Diameter distribution prediction models for thinned slash and loblolly pine plantations in the Southeast
Yatich, Sammy Kibet
MetadataShow full item record
Slash pine (Pinus elliotii Englem.) and loblolly pine (Pinus taeda L.) are important commercial species in the Southeastern United States. With intensive management of these pine plantations gaining popularity, growth and yield models that incorporate cultural treatments such as thinning, fertilization and weed control are required. This study developed such models to predict stand structure of thinned slash and loblolly pine stands. Preliminary results showed that after first thinning selective thinning from below applied at 33%, 40% and 50% thinning intensities shifted the diameter distributions towards the right increasing significantly the 0th and 25th percentiles. Row thinning irrespective of thinning intensity did not change the percentiles. 0th, 25th, 50th and 95th percentile prediction equations were developed to account both for these effects and information that is possibly available after thinning. Weibull distributions recovered from predicted percentiles were not significantly different from observed diameter distributions. This indicates that Weibull that has been well documented for unthinned stands can be used to describe thinned pine diameter distributions. Height-dbh prediction equations to be used with diameter distribution prediction models to predict stand volume were developed.
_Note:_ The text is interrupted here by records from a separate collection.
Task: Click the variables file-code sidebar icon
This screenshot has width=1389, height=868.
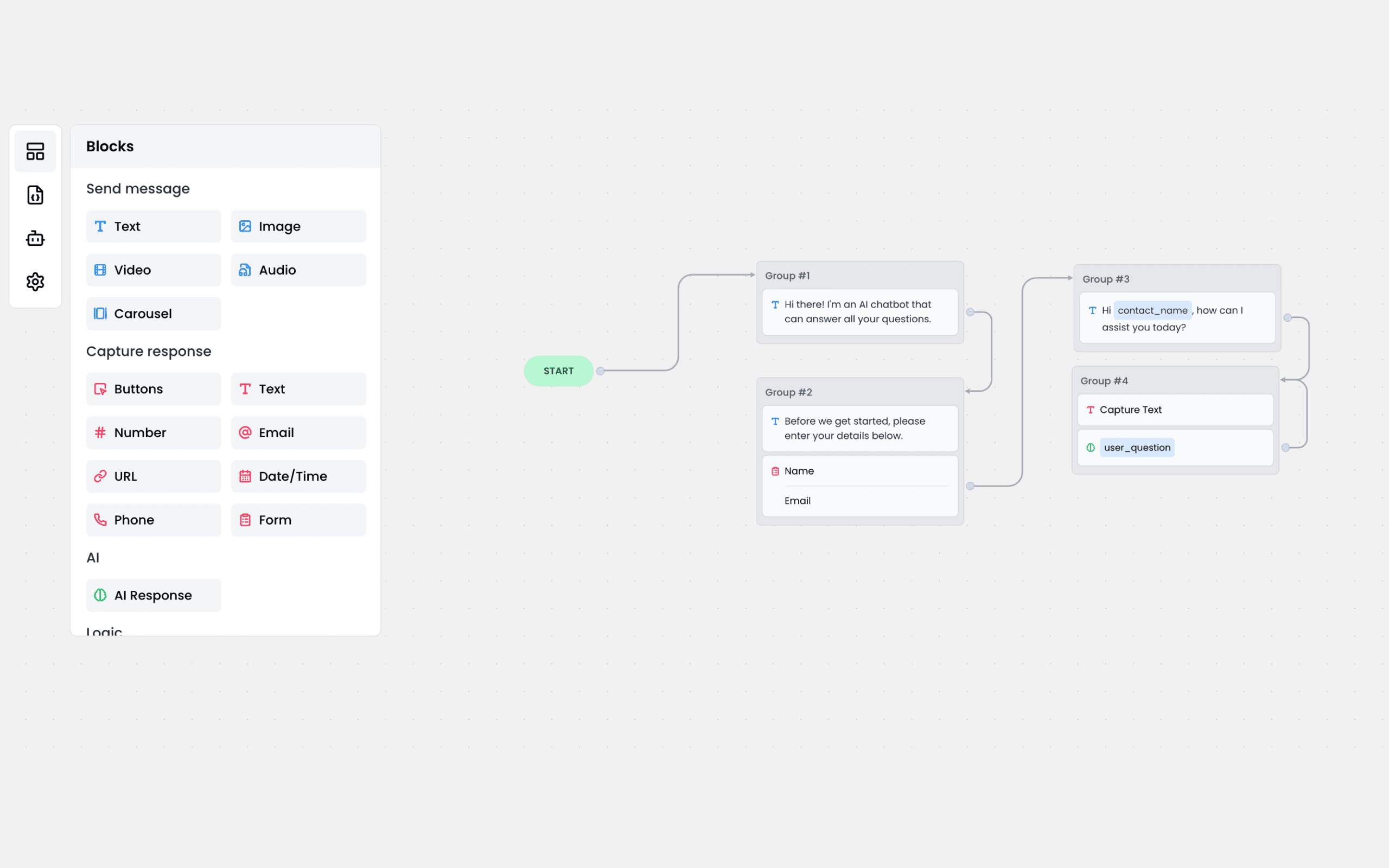Action: tap(35, 195)
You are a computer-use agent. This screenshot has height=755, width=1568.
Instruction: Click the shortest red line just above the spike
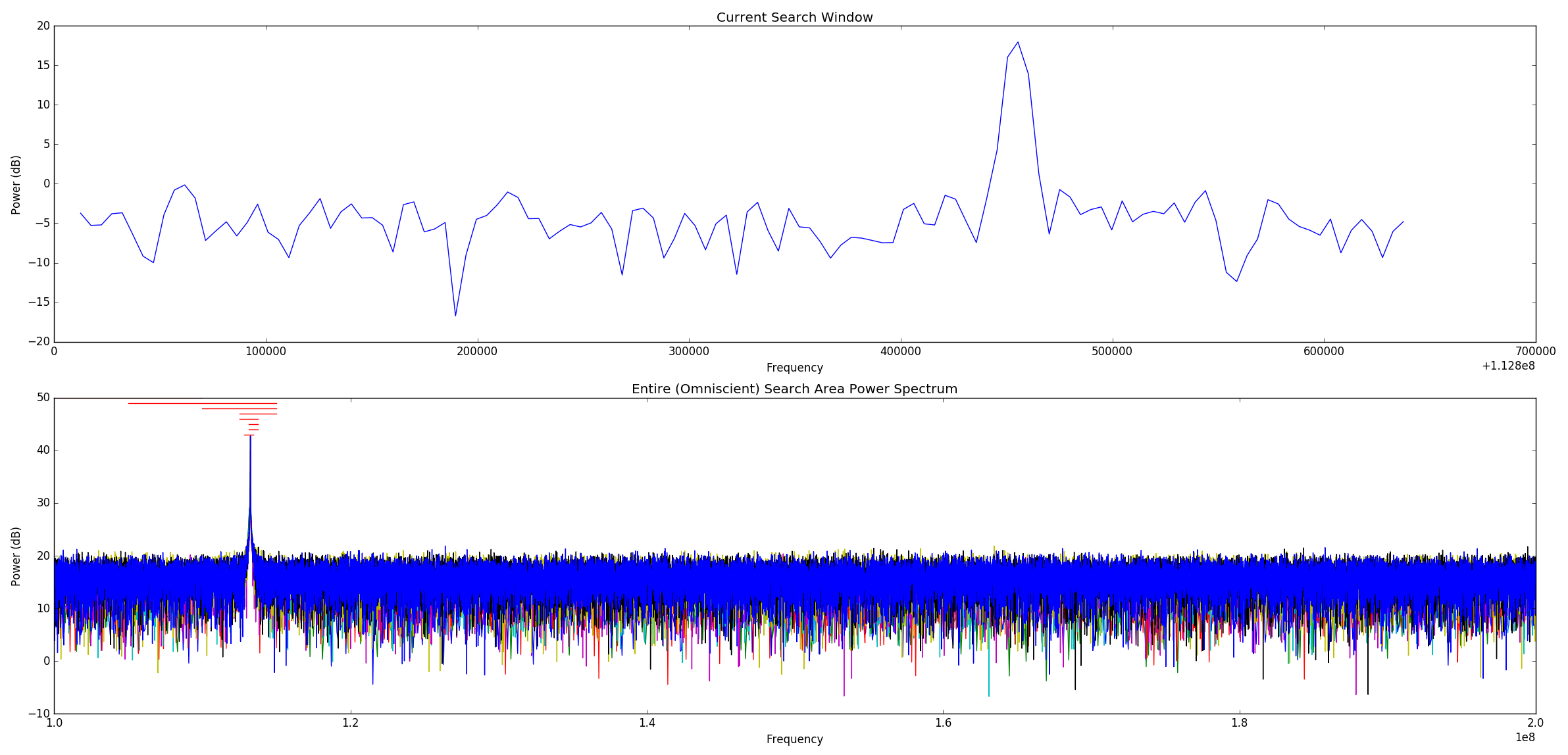point(249,435)

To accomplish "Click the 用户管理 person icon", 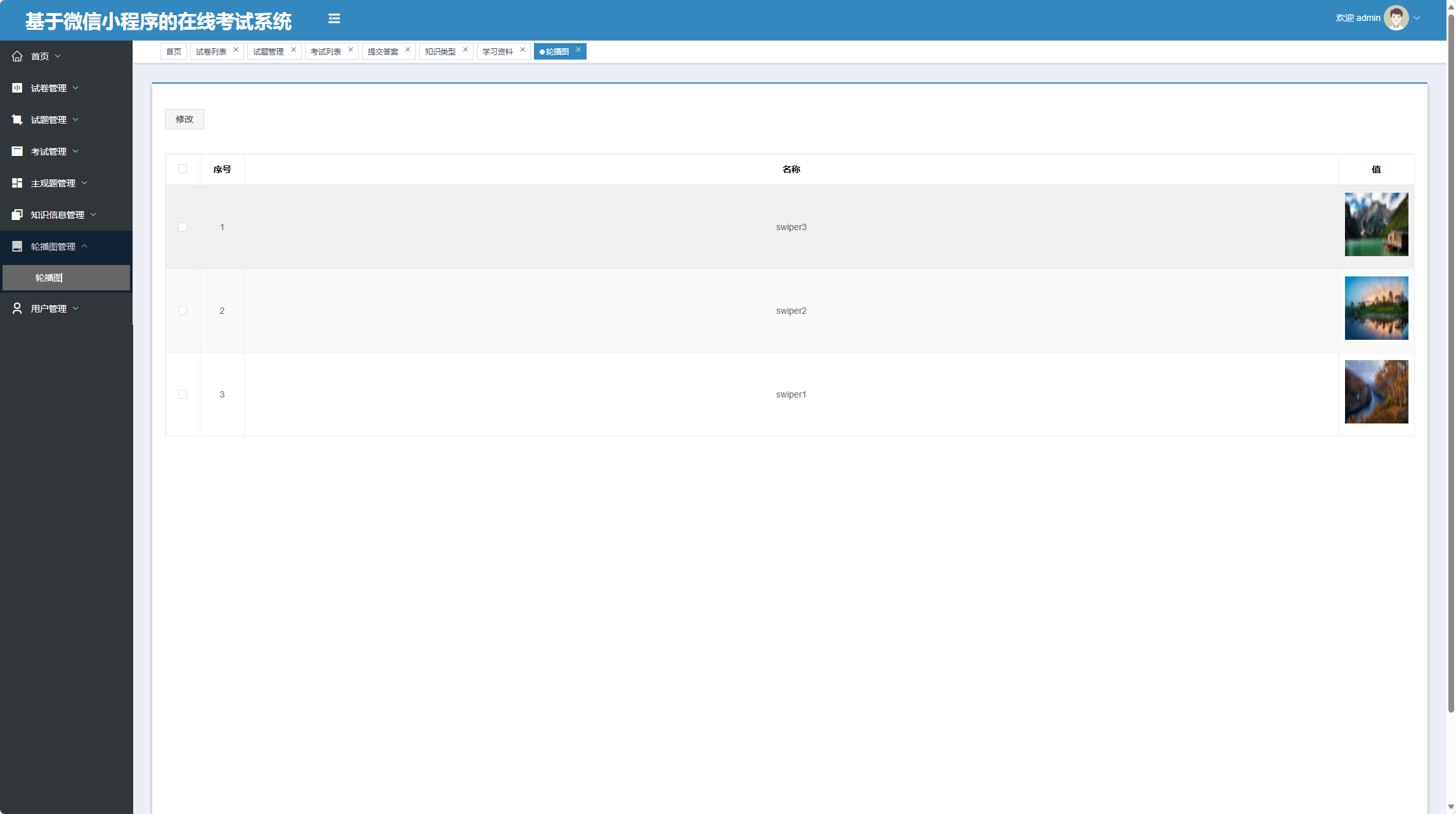I will point(17,309).
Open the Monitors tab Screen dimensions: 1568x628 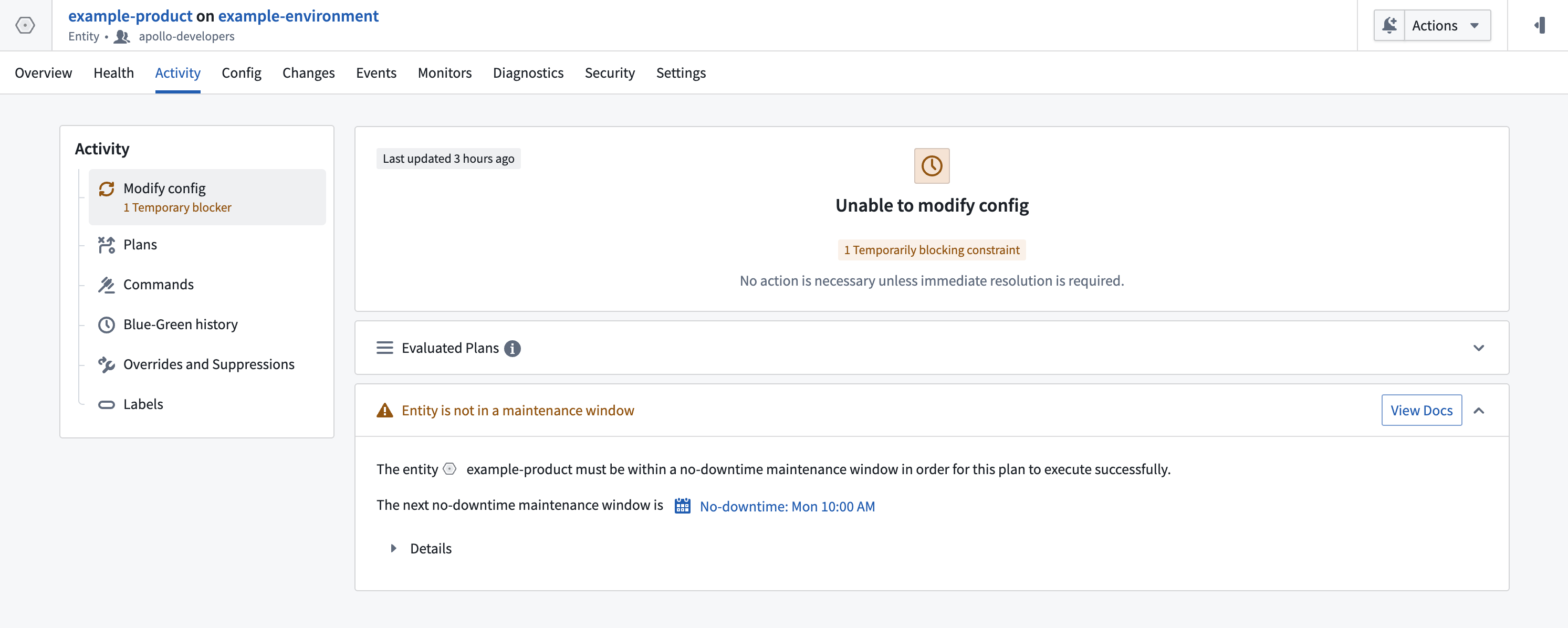445,72
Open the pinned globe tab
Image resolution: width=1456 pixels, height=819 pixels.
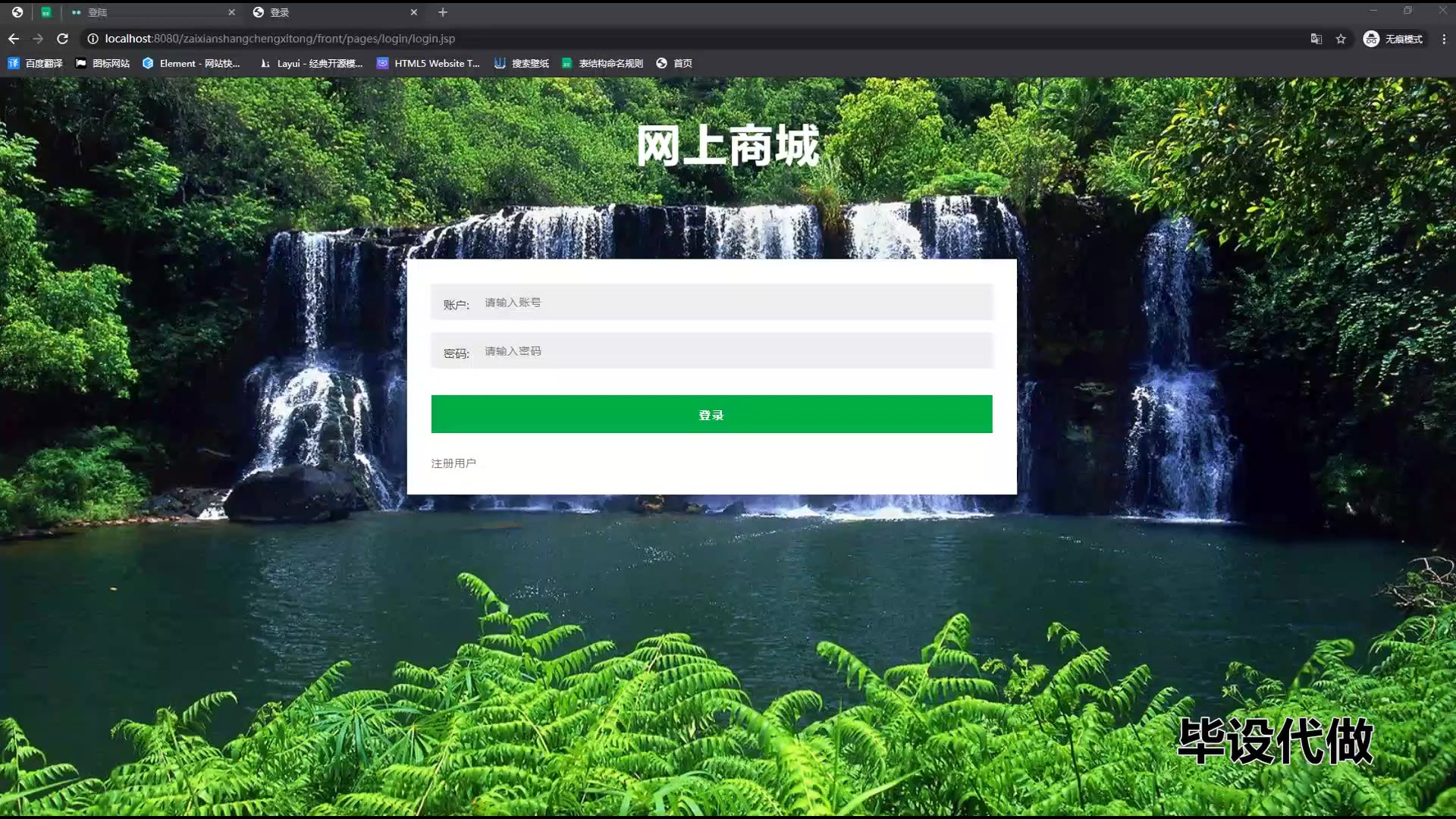click(17, 12)
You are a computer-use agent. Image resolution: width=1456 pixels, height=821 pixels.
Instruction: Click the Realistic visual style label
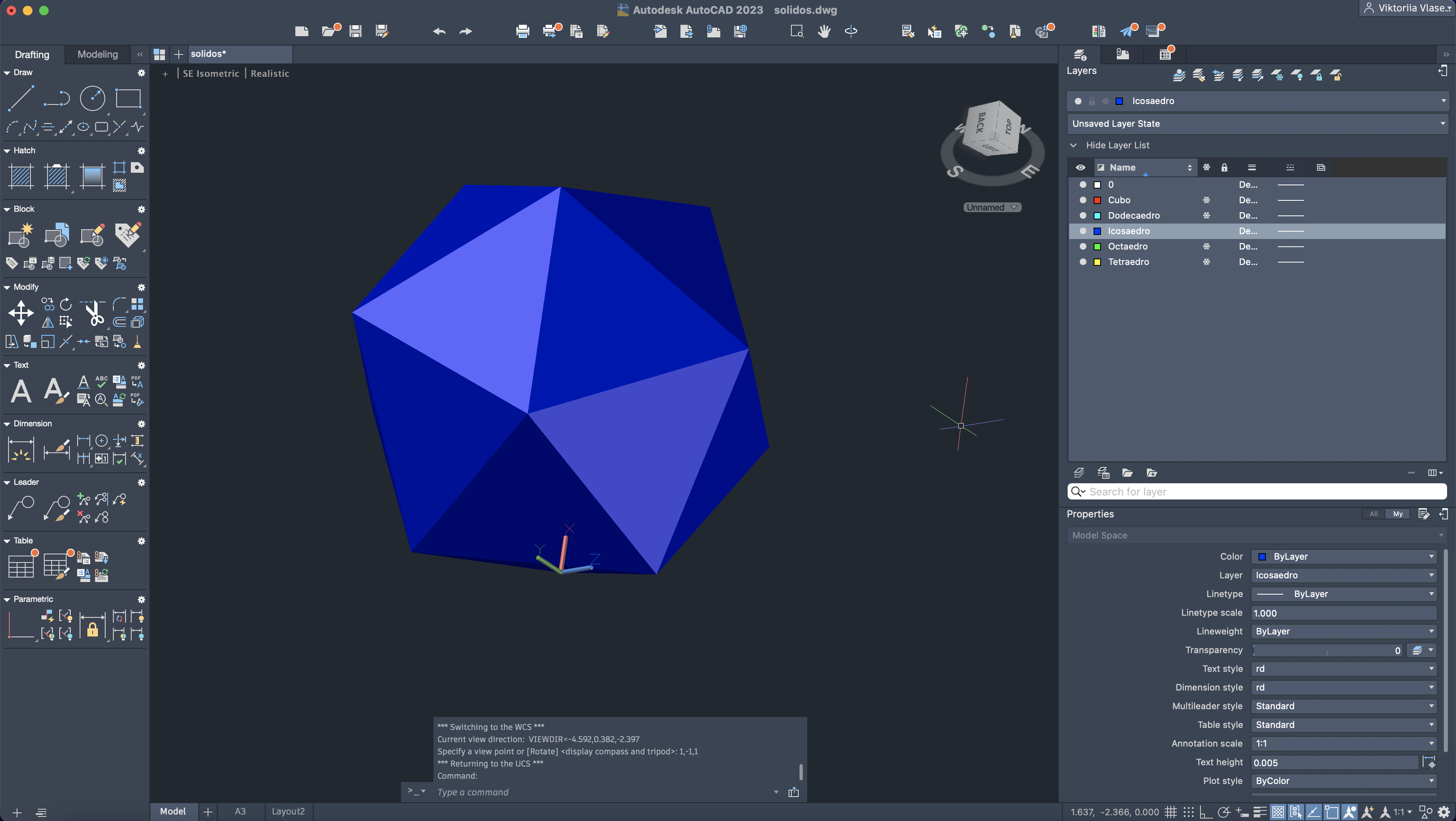[x=270, y=74]
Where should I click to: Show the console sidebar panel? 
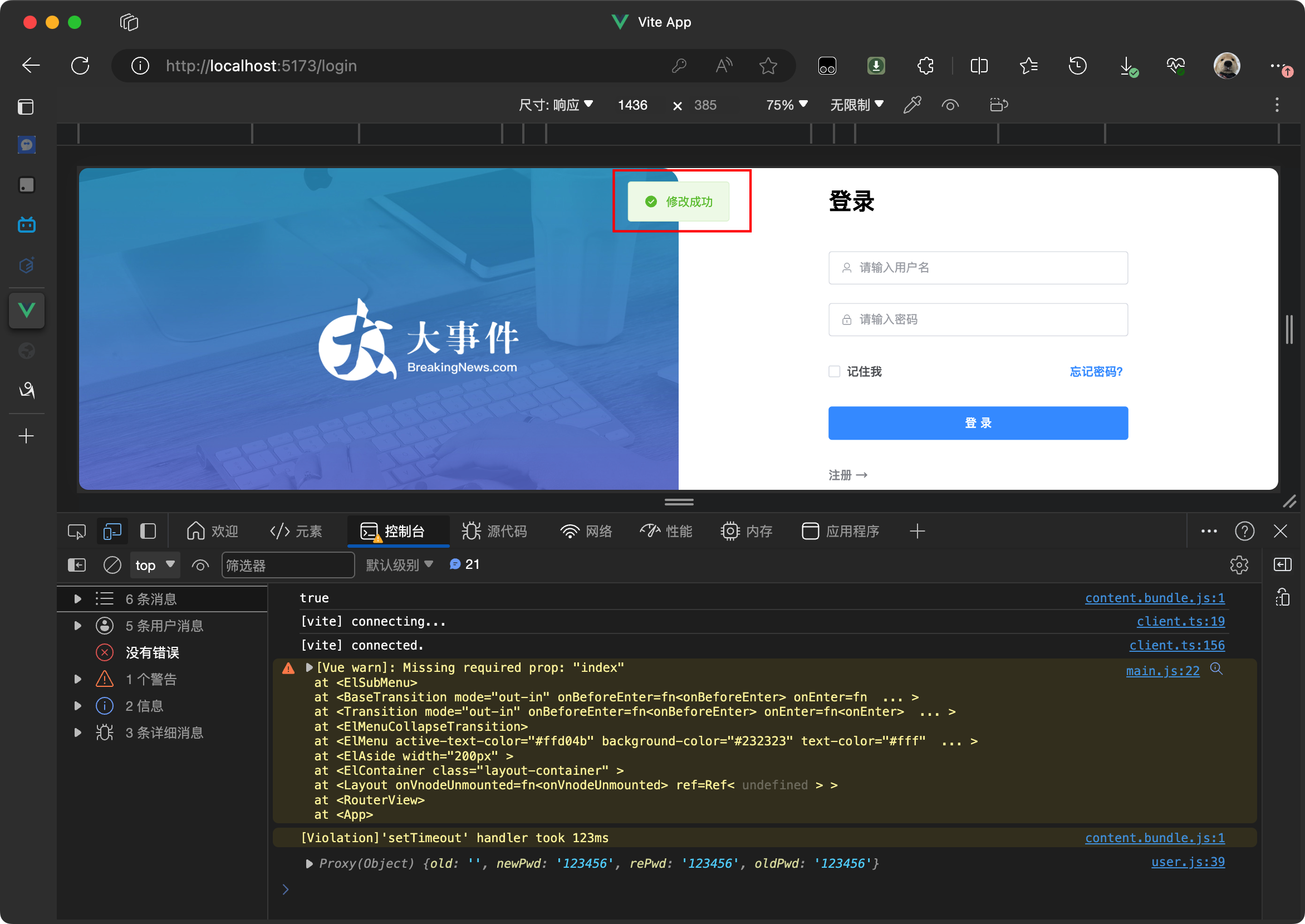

Effects of thinning on average total tree heights were such that when compared to row thinning and unthinned stands, selective thinning from below, depending on intensity, increased the average height of trees towards the left of the diameter distribution. An empirical evaluation of generalized stand table projection method (GSTP) of Pienaar and Harrison (1988) against relative size relationship model (CRS) showed that both models performed reasonably well in projecting current stand tables. Results also indicated absence of consistency in the estimate for the rate parameter in GSTP model and when thinning was accounted for in this model, it implied conflicting trends in relative size for row and select thinned stands. On the other hand plots of observed data showed no significant change in relative size over time. This indicates it is reasonable to assume that relative tree size for these data remains constant over time and with respect to type and timing of thinning.